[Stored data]
= Beginning of Section =

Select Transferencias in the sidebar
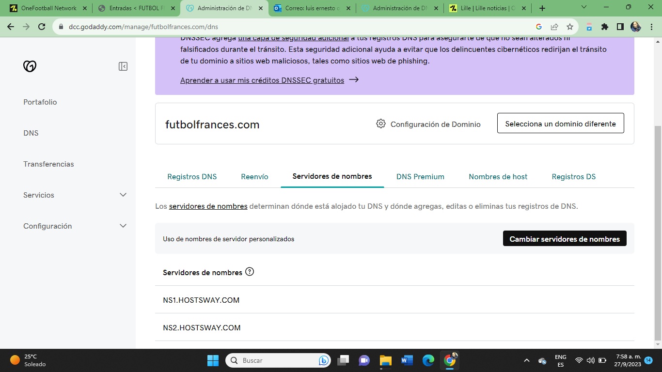Screen dimensions: 662x372 tap(48, 164)
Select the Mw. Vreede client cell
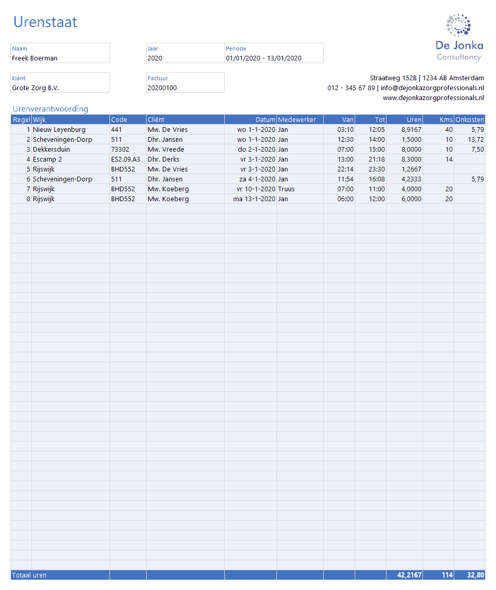 (x=185, y=150)
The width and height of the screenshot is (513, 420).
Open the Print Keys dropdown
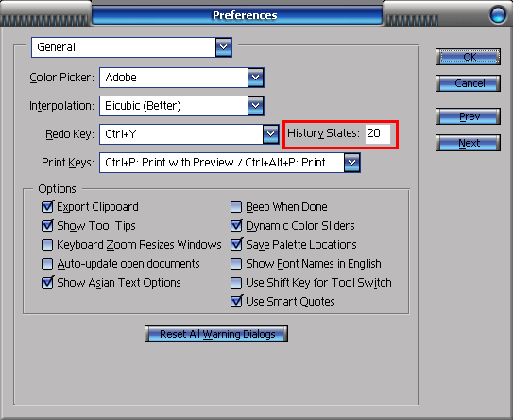click(352, 163)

= End of Section =

◆ **Brief**
Nothing but the lines from the line with "Select the Mw. Vreede client cell" through the last line of the data above should be printed, exactly as written and without pictures.

◆ **Answer box**
Select the Mw. Vreede client cell
 (x=185, y=150)
The width and height of the screenshot is (513, 420).
Open the Print Keys dropdown
click(352, 163)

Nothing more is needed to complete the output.